Total Sample Size
Jensen et al. 2009
|Population: Mean Age=49.6yrs; Sex: males=28, females=9. Type of pain=neuropathic.
Intervention: Participants were randomized to receive either hypnosis or biofeedback. Individuals receiving hypnosis underwent 10 sessions of training daily or weekly. While the biofeedback group received 10 sessions of Electromyography biofeedback.
Outcome Measures: Numeric Rating Scale (NRS)
|1. Individuals with neuropathic pain a significant decrease in daily pain intensity was seen in the hypnosis group post-session (p<0.01) but not the biofeedback group.
2. Neither treatment was effective in reducing pain for individuals without neuropathic pain.
Jensen et al. 2000
|Population: Age=24-76 yr; Gender: males=64%, females=36%; Time since injury=1.75-42.33 yr; Duration of pain=13.88 yr. Type of pain=neuropathic and musculoskeletal.
Intervention: Hypnotic suggestions for pain relief were given to each subject.

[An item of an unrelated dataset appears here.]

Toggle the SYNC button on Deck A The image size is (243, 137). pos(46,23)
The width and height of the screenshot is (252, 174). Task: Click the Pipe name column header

Outcome Measures: Pain intensity and unpleasantness and hypnotic responsiveness (modified version of the Stanford Hypnotic Clinical scale).
|1. 86% reported decrease in pain intensity and unpleasantness from pre-induction to just after induction.
2. A significant time effect emerged for both pain intensity (p<0.001) and pain unpleasantness (p<0.001).
3. Significant effect for analgesic suggestion on pain intensity over and above the effects of the induction alone, with a significant decrease occurring in reported pain intensity before and after the analgesic suggestion (p<0.05).
4. Pre-induction, post-induction, and post-analgesia suggestion pain intensity ratings were all significantly lower than average pain during the previous 6 months (p<0.01, p<0.0001, p<0.0001 respectively).
5. Statistical significance was noted for two of the associations: Effect of pain plus analgesia suggestion on pain intensity (p<0.01) and effect of induction alone relative to least pain (p<0.05).